Yale student curates exhibit about "Senators, Sinners, and Supermen"

June 8, 2016

“Senators, Sinners, and Supermen: The 1950s Comic Book Scare and Juvenile Delinquency,” a new exhibit in the Sterling Memorial Library Exhibition Corridor, tells the story of the 1950s comic book scare and the Tennessee senator who led the crusade against comic books.  Student curator Stephanie Tomasson (Jonathan Edwards ’16) developed the exhibit from her senior thesis for the History Department.  When exploring possible essay topics, Tomasson gravitated towards subjects that would touch upon 20th century American politics, media, and culture.  The comic book scare of the 1950s seemed like a perfect fit.

Tomasson’s initial research led her to Estes Kefauver, a Tennessee senator who led the crusade against comic books throughout the 1950s. He argued that comic books, often about violent or criminal activities, were contributing to the rise of juvenile delinquency.  A Mellon grant and additional grants from the History Department allowed Tomasson to visit the University of Tennessee’s Modern Political Archives and study Kefauver’s papers.  At Yale, Tomasson drew from the collections of the Beinecke Rare Book and Manuscript Library, the Yale University Art Gallery, the Yale Divinity School Library, and Manuscripts and Archives. “I never stopped discovering new information and making new connections,” says Tomasson.

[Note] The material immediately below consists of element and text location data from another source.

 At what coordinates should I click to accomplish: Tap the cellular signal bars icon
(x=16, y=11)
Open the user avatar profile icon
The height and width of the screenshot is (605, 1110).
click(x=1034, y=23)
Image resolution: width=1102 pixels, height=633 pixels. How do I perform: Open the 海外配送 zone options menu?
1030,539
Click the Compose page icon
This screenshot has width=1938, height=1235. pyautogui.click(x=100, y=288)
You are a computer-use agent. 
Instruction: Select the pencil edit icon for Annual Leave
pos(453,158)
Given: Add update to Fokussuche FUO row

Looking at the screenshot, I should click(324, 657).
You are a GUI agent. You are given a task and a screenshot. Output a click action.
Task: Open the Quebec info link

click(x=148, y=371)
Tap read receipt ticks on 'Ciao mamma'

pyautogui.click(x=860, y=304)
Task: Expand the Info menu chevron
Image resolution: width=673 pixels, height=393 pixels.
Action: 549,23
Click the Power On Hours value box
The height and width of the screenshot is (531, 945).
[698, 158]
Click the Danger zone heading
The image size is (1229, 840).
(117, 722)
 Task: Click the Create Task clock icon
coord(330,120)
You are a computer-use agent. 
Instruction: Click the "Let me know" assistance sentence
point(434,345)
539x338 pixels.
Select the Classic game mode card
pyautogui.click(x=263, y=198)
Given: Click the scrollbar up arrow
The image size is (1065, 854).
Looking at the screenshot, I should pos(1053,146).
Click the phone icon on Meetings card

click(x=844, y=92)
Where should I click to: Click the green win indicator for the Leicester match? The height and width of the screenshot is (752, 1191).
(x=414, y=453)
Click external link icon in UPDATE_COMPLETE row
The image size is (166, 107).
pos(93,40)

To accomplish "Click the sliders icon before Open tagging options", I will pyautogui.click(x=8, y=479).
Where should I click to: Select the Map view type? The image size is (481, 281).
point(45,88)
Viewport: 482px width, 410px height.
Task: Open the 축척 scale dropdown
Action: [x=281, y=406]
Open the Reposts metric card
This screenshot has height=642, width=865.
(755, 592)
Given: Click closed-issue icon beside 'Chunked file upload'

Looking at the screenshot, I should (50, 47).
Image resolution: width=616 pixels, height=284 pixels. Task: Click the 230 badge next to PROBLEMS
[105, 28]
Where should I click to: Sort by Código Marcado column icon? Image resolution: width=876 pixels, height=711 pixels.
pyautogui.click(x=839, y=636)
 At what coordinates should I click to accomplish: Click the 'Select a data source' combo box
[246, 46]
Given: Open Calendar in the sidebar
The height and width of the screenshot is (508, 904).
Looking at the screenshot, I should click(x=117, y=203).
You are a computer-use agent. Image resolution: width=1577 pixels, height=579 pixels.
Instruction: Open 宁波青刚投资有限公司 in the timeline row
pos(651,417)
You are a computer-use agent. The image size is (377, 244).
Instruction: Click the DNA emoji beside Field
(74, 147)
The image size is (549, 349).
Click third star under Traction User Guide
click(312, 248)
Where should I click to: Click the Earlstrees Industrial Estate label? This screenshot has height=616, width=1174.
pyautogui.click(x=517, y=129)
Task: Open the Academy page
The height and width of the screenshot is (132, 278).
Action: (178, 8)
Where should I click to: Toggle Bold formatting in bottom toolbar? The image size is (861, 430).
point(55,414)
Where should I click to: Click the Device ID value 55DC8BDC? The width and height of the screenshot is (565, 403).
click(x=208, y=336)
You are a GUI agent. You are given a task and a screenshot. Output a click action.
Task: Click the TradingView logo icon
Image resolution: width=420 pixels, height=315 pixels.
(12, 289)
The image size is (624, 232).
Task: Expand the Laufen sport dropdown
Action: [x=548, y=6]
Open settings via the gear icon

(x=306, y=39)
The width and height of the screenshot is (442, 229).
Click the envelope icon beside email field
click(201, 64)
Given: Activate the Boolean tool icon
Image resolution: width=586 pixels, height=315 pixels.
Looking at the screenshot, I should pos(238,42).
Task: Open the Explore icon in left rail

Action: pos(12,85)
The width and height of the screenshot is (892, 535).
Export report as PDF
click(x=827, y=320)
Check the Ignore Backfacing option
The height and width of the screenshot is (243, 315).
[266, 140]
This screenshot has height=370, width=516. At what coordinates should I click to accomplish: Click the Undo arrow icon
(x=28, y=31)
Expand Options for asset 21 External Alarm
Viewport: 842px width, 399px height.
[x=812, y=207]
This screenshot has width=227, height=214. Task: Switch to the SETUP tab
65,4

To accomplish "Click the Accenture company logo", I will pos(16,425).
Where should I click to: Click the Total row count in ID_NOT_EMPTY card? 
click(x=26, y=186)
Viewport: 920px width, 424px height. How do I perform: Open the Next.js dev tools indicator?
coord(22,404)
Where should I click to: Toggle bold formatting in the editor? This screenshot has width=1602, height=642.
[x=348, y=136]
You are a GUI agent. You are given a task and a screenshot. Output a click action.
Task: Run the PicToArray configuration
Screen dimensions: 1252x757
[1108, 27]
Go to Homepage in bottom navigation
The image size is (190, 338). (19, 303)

The breadth of her research topic gave her the opportunity to become very familiar with many of Yale’s libraries and their extensive collections. 

Developing her thesis into an exhibit was particularly appealing to Tomasson because of the topic’s visual nature.  Curating an exhibit about the comic book scare allowed Tomasson to make visual connections that she could not necessarily explore in a written essay.   The opportunity also encouraged Tomasson to further explore and demonstrate the history of comic books as sources of both entertainment and sociopolitical commentary.  For example, in the 1950s, several political candidates used the comic book medium as campaign advertisements and political propaganda, and Tomasson provides examples in her exhibit. 

Tomasson remarks that David Gary (Kaplanoff Librarian for American History) and Kerri Sancomb (Exhibits Production Coordinator) were especially helpful and supportive throughout her research process.  They provided Tomasson with invaluable insights and suggestions, and also helped her transform her thesis into a visually compelling exhibit. “Senators, Sinners, and Supermen: The 1950s Comic Book Scare and Juvenile Delinquency,” will be on view in the Sterling Memorial Library Exhibits Corridor through September 22.